2011-02-02 update: Updated link. Thanks to Jack Moore.
Yesterday I watched the new Kino version of Metropolis. No, I’m not talking about the anime (which I must see sometime since I’m a huge anime fan), but the 1927 Fritz Lang cinematic masterpiece. The movie is silent and in black and white, and for the time it was very cutting-edge in terms of technology, plot, budget and overall size. Unfortunately, the original 1927 version no longer exists, but this Kino version is the most complete to date, including the excellent Gottfried Huppertz orchestral score (re-recorded to make it sound better). The score was clearly written for the movie; orchestral sounds substitute very well for the lack of speech and sound effects.
The last time I had seen Metropolis was when I was a child. Although I didn’t understand much, I was freaked out by the plot and the silent nature of the movie. I recall having a few nightmares about robots and I could not even look at the video cover (which featured a picture of the Machine-Man robot) after that.

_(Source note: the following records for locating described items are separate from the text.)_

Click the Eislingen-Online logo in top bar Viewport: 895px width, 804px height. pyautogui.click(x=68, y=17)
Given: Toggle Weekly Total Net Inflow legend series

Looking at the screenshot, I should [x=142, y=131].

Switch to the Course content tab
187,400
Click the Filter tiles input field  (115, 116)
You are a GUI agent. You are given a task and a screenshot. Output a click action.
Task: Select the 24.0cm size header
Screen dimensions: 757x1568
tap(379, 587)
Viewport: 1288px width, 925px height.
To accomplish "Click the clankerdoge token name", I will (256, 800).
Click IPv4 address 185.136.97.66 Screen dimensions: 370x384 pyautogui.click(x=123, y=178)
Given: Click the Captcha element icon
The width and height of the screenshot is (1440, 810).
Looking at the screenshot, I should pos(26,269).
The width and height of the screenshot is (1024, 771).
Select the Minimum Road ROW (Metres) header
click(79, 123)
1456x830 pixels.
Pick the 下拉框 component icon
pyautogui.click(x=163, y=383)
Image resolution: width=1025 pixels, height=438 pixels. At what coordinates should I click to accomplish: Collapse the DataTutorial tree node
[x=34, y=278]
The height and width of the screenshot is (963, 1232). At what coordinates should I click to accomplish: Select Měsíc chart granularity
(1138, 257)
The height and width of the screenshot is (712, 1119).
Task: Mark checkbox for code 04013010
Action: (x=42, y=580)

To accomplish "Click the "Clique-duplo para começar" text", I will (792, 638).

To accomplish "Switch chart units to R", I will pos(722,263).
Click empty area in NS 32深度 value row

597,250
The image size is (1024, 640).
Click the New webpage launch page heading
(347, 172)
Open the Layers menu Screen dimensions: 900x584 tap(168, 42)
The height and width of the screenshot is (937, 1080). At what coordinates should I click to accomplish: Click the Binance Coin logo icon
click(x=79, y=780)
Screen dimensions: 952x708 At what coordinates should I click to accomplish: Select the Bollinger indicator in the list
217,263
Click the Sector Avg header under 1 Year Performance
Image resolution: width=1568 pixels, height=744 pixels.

The plot itself was very interesting. It’s amazing what can be done without any speech (there was some ‘speech’, but it was just text on the screen). Having been released during the height of the capitalist/communist struggle for political supremacy in Europe, this movie was universally panned by both sides for supposedly supporting one side or the other.
The main theme of the movie is a single phrase: “The mediator between head and hands is the heart.” You’ll need to see the movie in its entirety to understand what that means. It is a very powerful theme, as is the imagery employed: mechanical machinery; a small army of uniformed, undifferentiated workers; clocks and watches; and many others.
All-in-all, I loved this movie. It’s a shame that the original no longer exists, but Kino expertly crafted the most ‘complete’ version they could. Missing scenes were summarised on the screen in text.